I also used metrics=tf.keras.metrics.Accuracy() and got the error message.
For the new ones who will struggle, I found a suitable answer to understand the issue.
You should check the documentation here :
You can look to the example for model.compile
Then you read : * Typically you will use metrics=['accuracy']*
The issue why .Accuracy() is not working might be explained by :
When you pass the strings ‘accuracy’ or ‘acc’, we convert this to one of [ tf.keras.metrics.BinaryAccuracy ], [ tf.keras.metrics.CategoricalAccuracy ], [ tf.keras.metrics.SparseCategoricalAccuracy ] based on the loss function used and the model output shape
So it means that metrics expect sth in bracket and that metrics = ‘accuracy’ doesn’t correspond to .Accuracy() but one of the 3 previous mentionned functions.
Then I tried thoses function that corresponded to metrics = ‘accuracy’ but coudn’t find a working solution like : metrics = [tf.keras.metrics.BinaryAccuracy()]

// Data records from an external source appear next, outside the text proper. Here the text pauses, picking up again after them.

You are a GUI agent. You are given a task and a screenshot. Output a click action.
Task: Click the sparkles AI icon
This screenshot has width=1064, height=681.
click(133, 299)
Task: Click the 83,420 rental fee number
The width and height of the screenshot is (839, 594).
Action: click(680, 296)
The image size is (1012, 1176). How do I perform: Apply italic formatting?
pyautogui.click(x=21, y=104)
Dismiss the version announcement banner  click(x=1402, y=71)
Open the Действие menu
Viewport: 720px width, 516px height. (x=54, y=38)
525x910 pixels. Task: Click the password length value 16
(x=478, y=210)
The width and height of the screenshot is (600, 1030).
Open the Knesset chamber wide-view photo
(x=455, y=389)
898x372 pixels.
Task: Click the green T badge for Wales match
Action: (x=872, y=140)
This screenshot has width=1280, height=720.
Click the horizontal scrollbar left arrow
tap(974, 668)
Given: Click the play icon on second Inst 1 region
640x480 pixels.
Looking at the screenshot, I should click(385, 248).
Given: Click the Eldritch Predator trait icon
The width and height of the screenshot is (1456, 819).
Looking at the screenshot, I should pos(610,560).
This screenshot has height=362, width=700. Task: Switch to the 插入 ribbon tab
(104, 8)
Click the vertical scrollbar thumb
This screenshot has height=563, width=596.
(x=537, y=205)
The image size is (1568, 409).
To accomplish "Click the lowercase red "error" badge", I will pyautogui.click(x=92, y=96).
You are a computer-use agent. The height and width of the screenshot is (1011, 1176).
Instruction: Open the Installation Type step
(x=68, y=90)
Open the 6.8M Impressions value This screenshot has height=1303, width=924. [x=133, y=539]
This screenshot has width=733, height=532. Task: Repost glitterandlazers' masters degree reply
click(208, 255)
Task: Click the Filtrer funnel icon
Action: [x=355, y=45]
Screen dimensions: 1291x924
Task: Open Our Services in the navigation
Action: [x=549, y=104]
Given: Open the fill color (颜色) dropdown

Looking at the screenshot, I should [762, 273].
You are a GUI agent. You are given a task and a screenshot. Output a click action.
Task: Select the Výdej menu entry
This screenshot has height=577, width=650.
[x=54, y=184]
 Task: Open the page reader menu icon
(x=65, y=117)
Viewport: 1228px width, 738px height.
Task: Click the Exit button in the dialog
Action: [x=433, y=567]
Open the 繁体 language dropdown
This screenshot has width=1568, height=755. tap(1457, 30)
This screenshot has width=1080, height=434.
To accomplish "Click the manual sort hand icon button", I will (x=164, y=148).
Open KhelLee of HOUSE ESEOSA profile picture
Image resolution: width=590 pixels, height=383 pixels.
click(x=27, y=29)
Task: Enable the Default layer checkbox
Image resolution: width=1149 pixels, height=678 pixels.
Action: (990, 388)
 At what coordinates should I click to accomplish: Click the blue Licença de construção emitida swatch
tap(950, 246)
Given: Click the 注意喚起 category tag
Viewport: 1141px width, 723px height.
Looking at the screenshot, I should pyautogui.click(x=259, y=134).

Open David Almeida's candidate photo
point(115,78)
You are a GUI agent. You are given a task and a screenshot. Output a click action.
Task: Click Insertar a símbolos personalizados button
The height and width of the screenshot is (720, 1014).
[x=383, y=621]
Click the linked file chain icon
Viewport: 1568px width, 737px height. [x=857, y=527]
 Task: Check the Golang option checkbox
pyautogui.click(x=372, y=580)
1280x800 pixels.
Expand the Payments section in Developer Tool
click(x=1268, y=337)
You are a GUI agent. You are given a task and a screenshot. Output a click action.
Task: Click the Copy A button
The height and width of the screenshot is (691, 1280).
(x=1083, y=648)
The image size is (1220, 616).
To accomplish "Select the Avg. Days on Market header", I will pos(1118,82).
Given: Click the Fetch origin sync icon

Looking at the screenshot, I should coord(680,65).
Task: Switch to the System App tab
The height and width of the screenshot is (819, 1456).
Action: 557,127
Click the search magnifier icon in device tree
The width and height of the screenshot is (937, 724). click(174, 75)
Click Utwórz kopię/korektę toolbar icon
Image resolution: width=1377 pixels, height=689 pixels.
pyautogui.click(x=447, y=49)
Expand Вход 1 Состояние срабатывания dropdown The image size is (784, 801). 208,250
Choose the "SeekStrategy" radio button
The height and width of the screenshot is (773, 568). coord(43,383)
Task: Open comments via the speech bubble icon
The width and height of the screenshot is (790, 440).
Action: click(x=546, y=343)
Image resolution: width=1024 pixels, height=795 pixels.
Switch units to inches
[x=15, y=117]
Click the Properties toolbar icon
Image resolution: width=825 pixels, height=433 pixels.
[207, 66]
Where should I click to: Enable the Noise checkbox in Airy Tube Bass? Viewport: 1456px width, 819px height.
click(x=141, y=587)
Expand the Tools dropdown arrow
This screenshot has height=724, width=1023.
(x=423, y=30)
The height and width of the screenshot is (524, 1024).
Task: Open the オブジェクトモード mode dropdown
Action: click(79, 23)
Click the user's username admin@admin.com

@Leonard_Truscello provides nice additional information about this issue that many people seem to run into. Using the string name version allows the compile function to enforce consistency with the loss function, which makes sense. However, in this case, the answer about why to use one syntax versus the other is merely that the course developer used the string version in writing the test case assertion. If you fail to make the metrics a Python list and just straight assign an Accuracy instance you will hit the not subscriptable runtime error, but even if you use the list structure but don’t use the string name syntax option you will fail the assertion because an Accuracy instance in metrics[0] and the string literal ‘accuracy’ will not evaluate as equivalent.